Passage provided:

Such situations can lead to overtrading. While it's important to keep track of the risks we face by viewing our unrealized losses, overtrading can be dangerous, too. Commissions rack up. Some adjustments may mean taking a realized loss and resetting the whole trade. Theta-related (time) decay takes time to build up again. That exposes one to a longer time in the trade, with all the possible adverse price-related changes that can occur during that greater exposure. The fewer the adjustments, the better, most traders of complex options trades believe.

What's the solution? Walk away from the computer now and then. Get some balance.

But don't leave your trades unprotected while you do. I've talked recently about setting alerts and also about my beginning experimentation with setting contingent orders. Those original experiments were on paper trades which I have begun managing solely through paper trades. Now I'm trying them on live trades. I set up the contingent order, also called a conditional order by some brokerages, but I also set an alert to trigger right before the contingent order would trigger. That way I can go in and work the order myself if I choose to do so.

One obvious advantage to this system is that if you're called away from your desk at an inopportune time--something that does happen to all of us, not just those who work fulltime--the contingent order serves as a just-in-case safety net. Traders who never follow their mental stops, always telling themselves that the prices are about to reverse, might benefit from managing their trades this way, too.

Some disadvantages exist, too. I use think-or-swim's flexible system to set such contingent orders on the small live trades I'm trying out with contingent orders right now. These are not my usual trades, my bigger iron condors on the SPX, with its wide bid/ask spreads. Instead, these are smaller trades entered with the express purpose of determining whether these orders trigger on time, where I need to set the price of my orders under certain market conditions, and other such important tests.

With the TOS system, I can set up the conditions under which the trade should trigger and set the price at the mark (mid-price) plus or minus a certain offset, depending on whether I'm buying or selling. However, that order then goes through as a limit order. In quiet times, I might be able to sell an IBM put calendar that was in trouble for the mark plus a nickel or dime, but would I have been able to get through a complex two-pronged order like this on the flash-crash day on the SPX? Likely not. My limit order would trigger and likely not be filled. I might count on protection that wouldn't occur. Therefore, contingent orders must be keyed to the type of trade and the underlying.

Would I have even wanted a contingent order to trigger that day and then fill at levels so far distant from what I'd intended when I'd set up the order at the mark plus a certain offset? Or, would I have wanted to have watched for a moment? On the flash-crash day, I thought it entirely possible that a bounce would ensue at some point, for example. Because I was watching and actively trading, I had bought extra long puts before the SPX crashed, so I chose to adjust only half the bull put position rather than all of it as the SPX crashed. I closed the other half after the SPX had bounced back, paying far less of a debit. My losses had been somewhat cushioned by the extra longs I had bought, so that and the fact that I was watching meant that I was able to make decisions. Of course, setting an alert to trigger at a certain price point, which I had done, also would have let me know to get to the computer if I hadn't been watching moment by moment.

Supplied information:
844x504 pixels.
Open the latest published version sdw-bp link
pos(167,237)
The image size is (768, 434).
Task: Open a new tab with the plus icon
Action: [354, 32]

Given problem: Copy the part of the passage on options trading starting at "With the TOS" and ending at "and the underlying.", word for word. The records have no connection to the passage on options trading.

Complete response:
With the TOS system, I can set up the conditions under which the trade should trigger and set the price at the mark (mid-price) plus or minus a certain offset, depending on whether I'm buying or selling. However, that order then goes through as a limit order. In quiet times, I might be able to sell an IBM put calendar that was in trouble for the mark plus a nickel or dime, but would I have been able to get through a complex two-pronged order like this on the flash-crash day on the SPX? Likely not. My limit order would trigger and likely not be filled. I might count on protection that wouldn't occur. Therefore, contingent orders must be keyed to the type of trade and the underlying.